Add the following two scripts to the folder:
uploadRecords.py
import aerospike
config = {
'hosts': [
( '172.17.0.2', 3000 ),
( '172.17.0.3', 3000 ),
( '172.17.0.4', 3000 ),
( '172.17.0.5', 3000 ),
( '172.17.0.6', 3000 )
],
'policies': {
'timeout': 10000 # milliseconds
}
}
client = aerospike.client(config)
client.connect()
write_policy = {'key': aerospike.POLICY_KEY_SEND}
f = open("/opt/code/python/Air_Traffic_Passenger_Statistics.csv", "r")
i=0
for line in f:
line = line[0:len(line)-1] #remove last "\n" from the end
line = line.split(",") #turn line into list
i+=1
if i==1:
headers = line #get headers from first line
else:
key = ('test', 'ATPStatistics', 5000+i) #key for each record, increases by 1 for each
reportMap = {} #actual data
j=0
for header in headers:
reportMap[header]=line[j]
j+=1
bins = {
'occurred': 20220531,
'reported': 20220601,
'posted': 20220601,
'report': reportMap,
}
# Write the record to Aerospike
client.put(key, bins, policy=write_policy)
client.close()
readRecords.py
import aerospike
import plotly.graph_objects as go
config = {
'hosts': [
('172.17.0.2', 3000),
('172.17.0.3', 3000),
('172.17.0.4', 3000),
('172.17.0.5', 3000),
('172.17.0.6', 3000)
],
'policies': {
'timeout': 10000 # milliseconds
}
}
client = aerospike.client(config)
client.connect()
namespace = 'test' # Replace with your namespace
set_name = 'ATPStatistics' # Replace with your set name
airline_passengers = {}
policy = {'socket_timeout': 300}
scan = client.scan(namespace, set_name) # Create a scan operation
# Iterate over all records using scan.foreach()
def process_record(record):
key = record[0]
bins = record[2]
airline = str(bins['report']['Published Airline'])
try:
passengers = int(bins['report']['Passenger Count'])
except:
return
if airline in airline_passengers:
airline_passengers[airline] += passengers
else:
airline_passengers[airline] = passengers
scan.foreach(process_record, policy=policy) # Perform the scan operation and process each record
client.close()
airlines = list(airline_passengers.keys())
passengers = list(airline_passengers.values())

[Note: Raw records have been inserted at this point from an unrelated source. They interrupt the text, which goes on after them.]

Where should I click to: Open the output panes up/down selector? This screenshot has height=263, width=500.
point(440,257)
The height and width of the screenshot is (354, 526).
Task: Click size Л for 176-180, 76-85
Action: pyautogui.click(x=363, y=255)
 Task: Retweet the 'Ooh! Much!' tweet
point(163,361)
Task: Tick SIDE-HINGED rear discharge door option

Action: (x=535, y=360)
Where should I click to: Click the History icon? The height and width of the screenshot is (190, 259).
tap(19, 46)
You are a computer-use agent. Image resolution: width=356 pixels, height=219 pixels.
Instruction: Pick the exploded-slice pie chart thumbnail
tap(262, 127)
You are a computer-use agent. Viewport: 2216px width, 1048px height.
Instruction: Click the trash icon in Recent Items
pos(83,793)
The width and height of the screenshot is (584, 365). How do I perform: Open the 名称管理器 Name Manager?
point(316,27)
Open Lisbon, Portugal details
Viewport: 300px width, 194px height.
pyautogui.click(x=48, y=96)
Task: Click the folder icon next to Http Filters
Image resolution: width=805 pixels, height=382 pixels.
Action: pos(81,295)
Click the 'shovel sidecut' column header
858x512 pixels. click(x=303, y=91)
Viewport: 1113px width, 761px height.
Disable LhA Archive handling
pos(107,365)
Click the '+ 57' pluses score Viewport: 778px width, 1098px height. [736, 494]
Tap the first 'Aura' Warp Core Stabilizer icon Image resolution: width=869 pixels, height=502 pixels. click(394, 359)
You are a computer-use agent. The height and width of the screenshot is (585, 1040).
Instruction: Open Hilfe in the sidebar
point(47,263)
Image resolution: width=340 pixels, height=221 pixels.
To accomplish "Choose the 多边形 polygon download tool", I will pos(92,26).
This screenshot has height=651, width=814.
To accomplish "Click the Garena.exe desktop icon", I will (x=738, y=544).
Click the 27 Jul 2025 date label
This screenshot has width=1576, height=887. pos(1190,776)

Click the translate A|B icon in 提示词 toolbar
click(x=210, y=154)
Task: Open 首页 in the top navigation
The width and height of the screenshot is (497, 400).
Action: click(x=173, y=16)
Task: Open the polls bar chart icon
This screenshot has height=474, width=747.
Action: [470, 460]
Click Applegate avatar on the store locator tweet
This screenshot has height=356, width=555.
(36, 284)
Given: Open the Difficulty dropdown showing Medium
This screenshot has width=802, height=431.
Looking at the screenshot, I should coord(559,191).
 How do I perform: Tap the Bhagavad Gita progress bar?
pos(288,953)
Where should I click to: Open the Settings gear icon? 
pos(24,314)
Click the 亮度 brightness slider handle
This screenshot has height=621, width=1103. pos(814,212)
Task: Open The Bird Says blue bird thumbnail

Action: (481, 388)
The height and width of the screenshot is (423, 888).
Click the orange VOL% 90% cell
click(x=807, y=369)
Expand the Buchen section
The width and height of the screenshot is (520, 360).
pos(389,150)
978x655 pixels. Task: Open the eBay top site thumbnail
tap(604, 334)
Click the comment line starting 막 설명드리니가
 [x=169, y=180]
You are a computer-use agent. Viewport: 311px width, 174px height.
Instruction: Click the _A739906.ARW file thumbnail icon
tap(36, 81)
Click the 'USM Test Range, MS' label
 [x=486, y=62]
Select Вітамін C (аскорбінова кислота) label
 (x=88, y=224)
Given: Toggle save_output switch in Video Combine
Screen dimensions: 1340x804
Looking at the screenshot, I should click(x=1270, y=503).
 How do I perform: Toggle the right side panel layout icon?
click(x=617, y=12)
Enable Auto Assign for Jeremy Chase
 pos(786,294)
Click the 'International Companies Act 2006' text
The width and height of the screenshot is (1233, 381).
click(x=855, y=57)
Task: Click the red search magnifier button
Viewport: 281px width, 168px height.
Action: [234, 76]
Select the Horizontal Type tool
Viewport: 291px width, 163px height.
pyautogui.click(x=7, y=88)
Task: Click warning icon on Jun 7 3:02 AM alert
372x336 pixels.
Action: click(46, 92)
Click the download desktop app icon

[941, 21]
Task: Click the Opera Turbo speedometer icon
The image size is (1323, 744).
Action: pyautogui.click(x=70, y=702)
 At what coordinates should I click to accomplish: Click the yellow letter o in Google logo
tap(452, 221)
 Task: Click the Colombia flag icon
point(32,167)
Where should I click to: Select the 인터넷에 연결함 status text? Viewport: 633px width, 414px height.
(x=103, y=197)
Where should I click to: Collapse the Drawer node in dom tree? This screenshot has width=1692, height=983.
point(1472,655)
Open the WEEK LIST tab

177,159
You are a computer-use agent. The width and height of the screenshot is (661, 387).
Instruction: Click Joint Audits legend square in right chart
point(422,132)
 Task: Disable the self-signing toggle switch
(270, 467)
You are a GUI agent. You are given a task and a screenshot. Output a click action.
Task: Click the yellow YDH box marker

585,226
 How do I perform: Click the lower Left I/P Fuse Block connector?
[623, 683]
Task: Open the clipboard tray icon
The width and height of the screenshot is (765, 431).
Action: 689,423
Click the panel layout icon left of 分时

fig = go.Figure(data=[go.Bar(x=airlines, y=passengers)])
fig.update_layout(
title='Passengers per Airline',
xaxis_title='Airline',
yaxis_title='Passenger Count'
)
fig.show()
4.
In the VSCode terminal install plotly by running:
pip install plotly
5.
Replace the IPs in config with your nodes’ IPs, which you can find by running:
aerolab cluster list
6.
Run uploadRecords.py
and then readRecords.py
, the output should look like this:
Image of the output
Everything now works! You can interface with the client using your API of choice from here The simplest way to interface is using atomic transactions. You can also clear your cluster by stopping it:
aerolab cluster stop -n myCluster
and then start it again:
aerolab cluster start -n myCluster
You can get all the IPs of your nodes for the config by running:
aerolab cluster list
and the clients by running:
aerolab client list
You will need to restart the client and clusters when you shut down your computer and you can reconfigure the ams to connect to the nodes by running:
aerolab client configure ams -n ams -s myCluster
[Editors note: Amazing job Theodore!]